[PATCH v2 0/1] mm/gup: avoid an unnecessary allocation call for FOLL_LONGTERM cases

John Hubbard posted 1 patch 2 weeks, 5 days ago
mm/gup.c | 116 ++++++++++++++++++++++++++++++++++++-------------------
1 file changed, 77 insertions(+), 39 deletions(-)
[PATCH v2 0/1] mm/gup: avoid an unnecessary allocation call for FOLL_LONGTERM cases
Posted by John Hubbard 2 weeks, 5 days ago
This applies to today's mm-hotfixes-unstable (only). In order to test
this, my earlier patch is a prequisite: commit 255231c75dcd ("mm/gup:
stop leaking pinned pages in low memory conditions").

Changes since v1 [1]:

1) Completely different implementation: instead of changing the
allocator from kmalloc() to kvmalloc(), just avoid allocations entirely.

Note that David's original suggestion [2] included something that I've
left out for now, mostly because it's a pre-existing question and
deserves its own patch. But also, I don't understand it yet, either.

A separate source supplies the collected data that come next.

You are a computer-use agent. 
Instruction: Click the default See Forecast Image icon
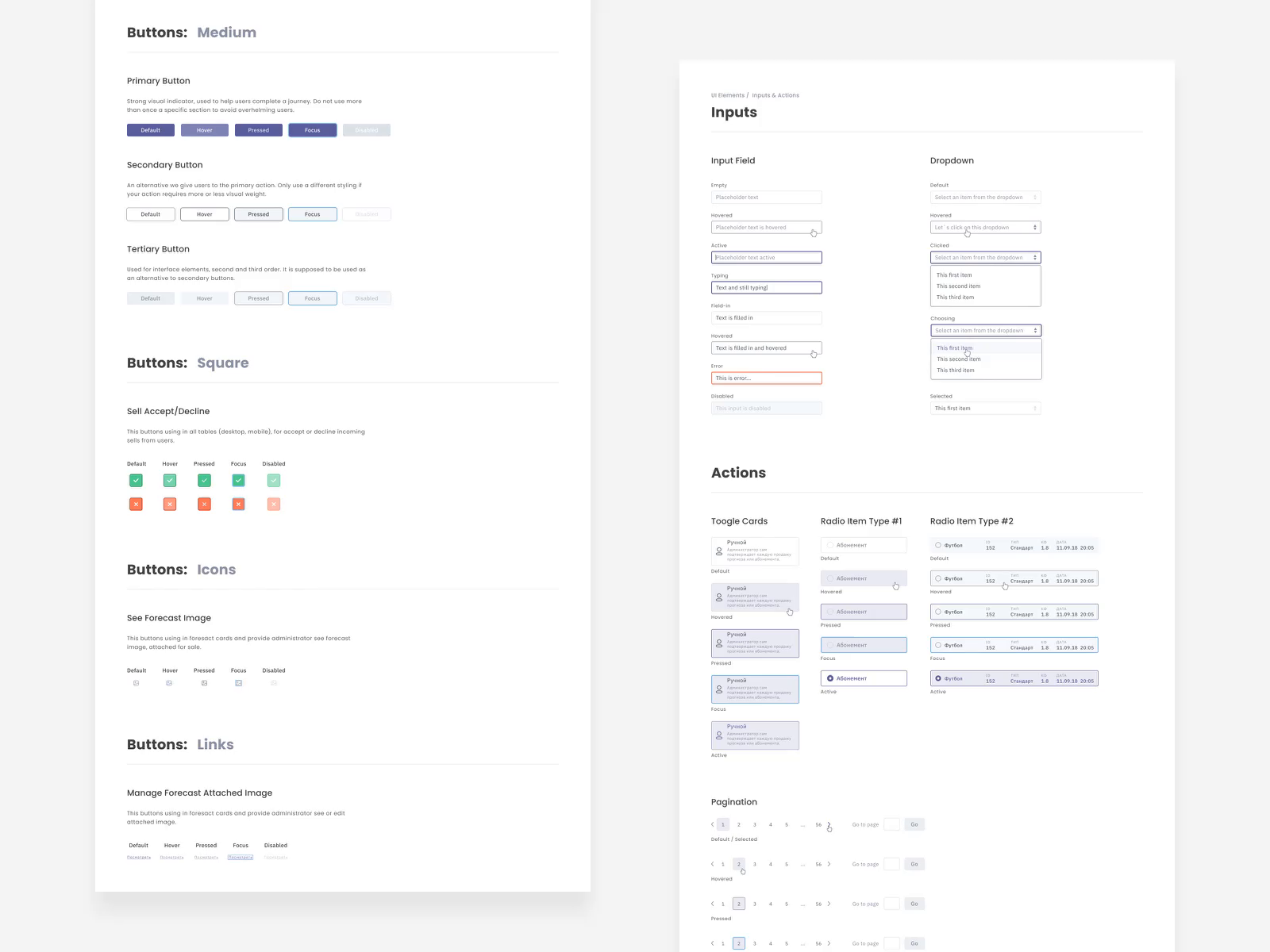tap(136, 681)
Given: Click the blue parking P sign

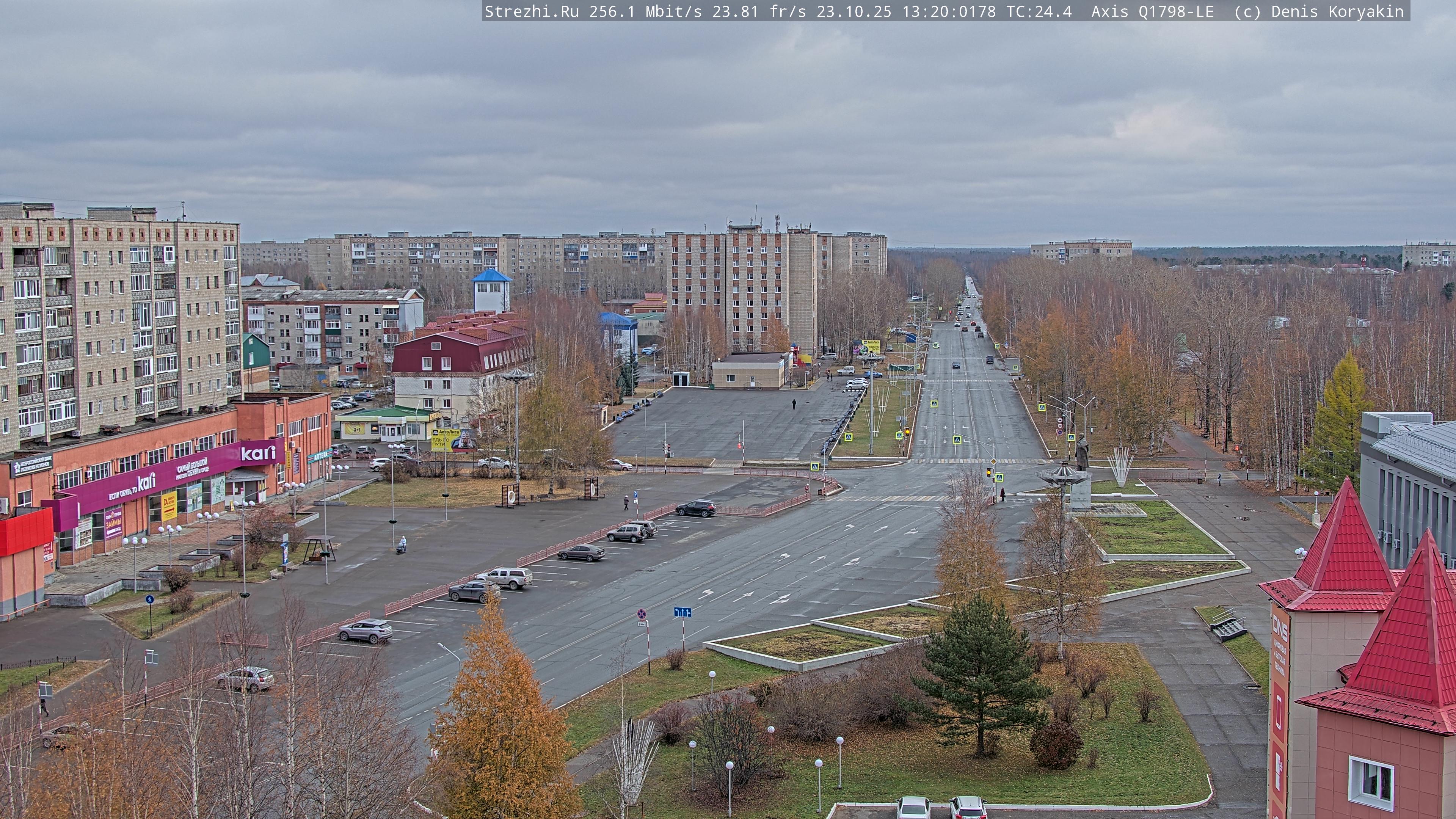Looking at the screenshot, I should [635, 494].
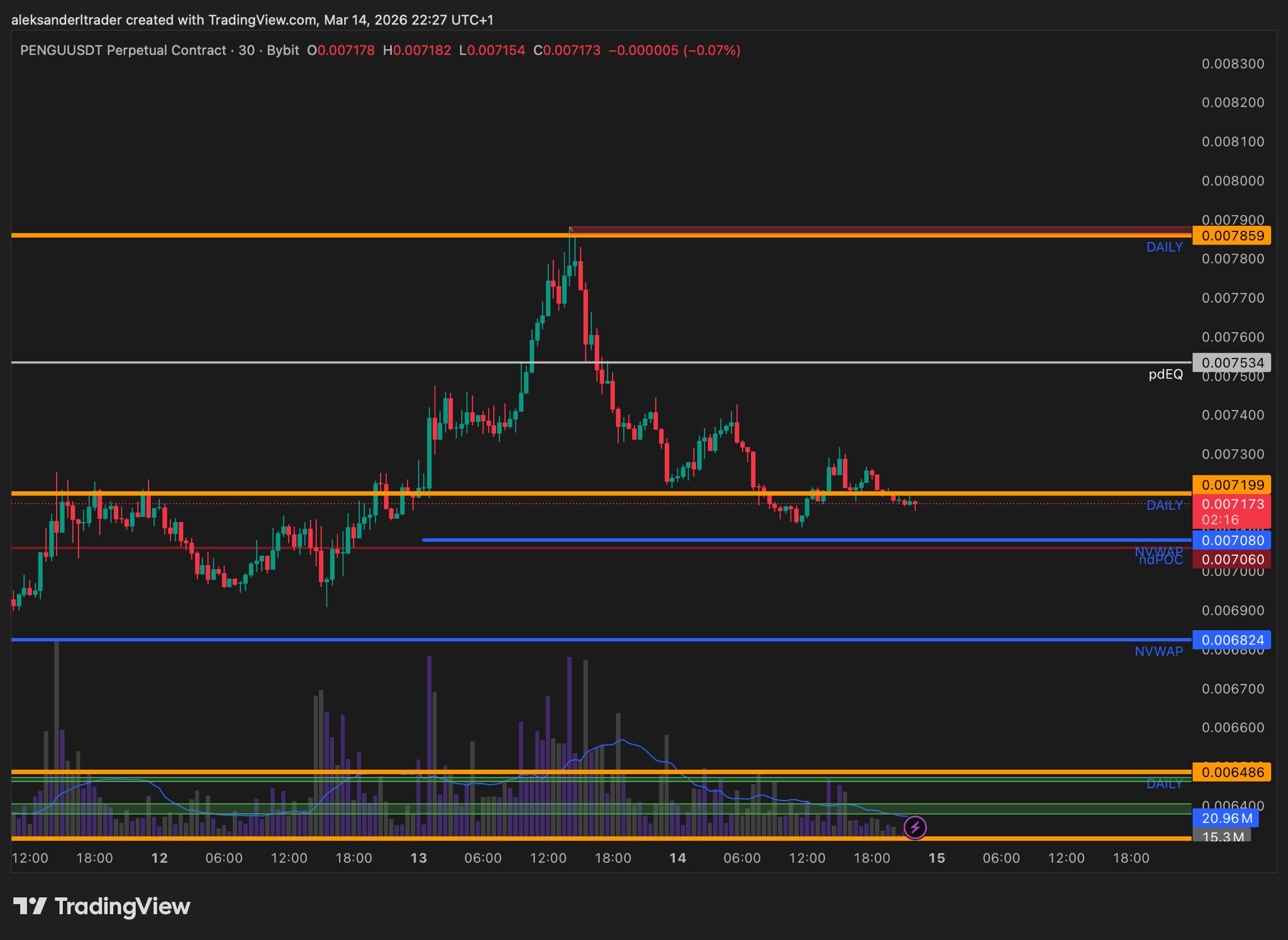Click the blue 0.007080 NVWAP price tag
Screen dimensions: 1288x940
[x=1231, y=540]
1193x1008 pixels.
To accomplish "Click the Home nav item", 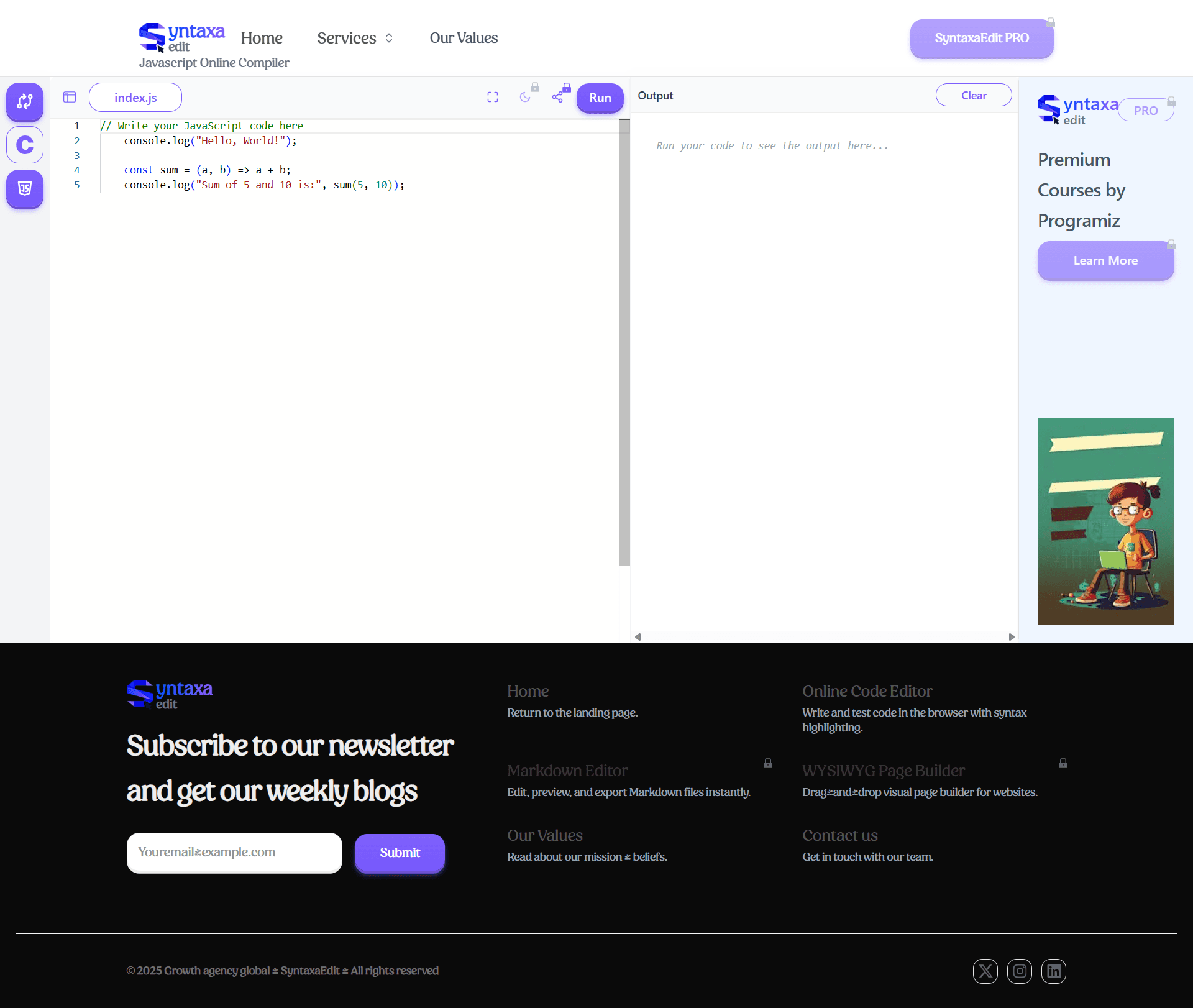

[1] https://lore.kernel.org/20241030030116.670307-1-jhubbard@nvidia.com

[2] https://lore.kernel.org/8d9dc103-47c5-4719-971a-31efb091432a@redhat.com


thanks,
John Hubbard

Cc: David Hildenbrand <david@redhat.com>
Cc: Vivek Kasireddy <vivek.kasireddy@intel.com>
Cc: Dave Airlie <airlied@redhat.com>
Cc: Gerd Hoffmann <kraxel@redhat.com>
Cc: Matthew Wilcox <willy@infradead.org>
Cc: Christoph Hellwig <hch@infradead.org>
Cc: Jason Gunthorpe <jgg@nvidia.com>
Cc: Peter Xu <peterx@redhat.com>
Cc: Arnd Bergmann <arnd@arndb.de>
Cc: Daniel Vetter <daniel.vetter@ffwll.ch>
Cc: Dongwon Kim <dongwon.kim@intel.com>
Cc: Hugh Dickins <hughd@google.com>
Cc: Junxiao Chang <junxiao.chang@intel.com>
Cc: Mike Kravetz <mike.kravetz@oracle.com>
Cc: Oscar Salvador <osalvador@suse.de>
Cc: linux-stable@vger.kernel.org

John Hubbard (1):
  mm/gup: avoid an unnecessary allocation call for FOLL_LONGTERM cases

 mm/gup.c | 116 ++++++++++++++++++++++++++++++++++++-------------------
 1 file changed, 77 insertions(+), 39 deletions(-)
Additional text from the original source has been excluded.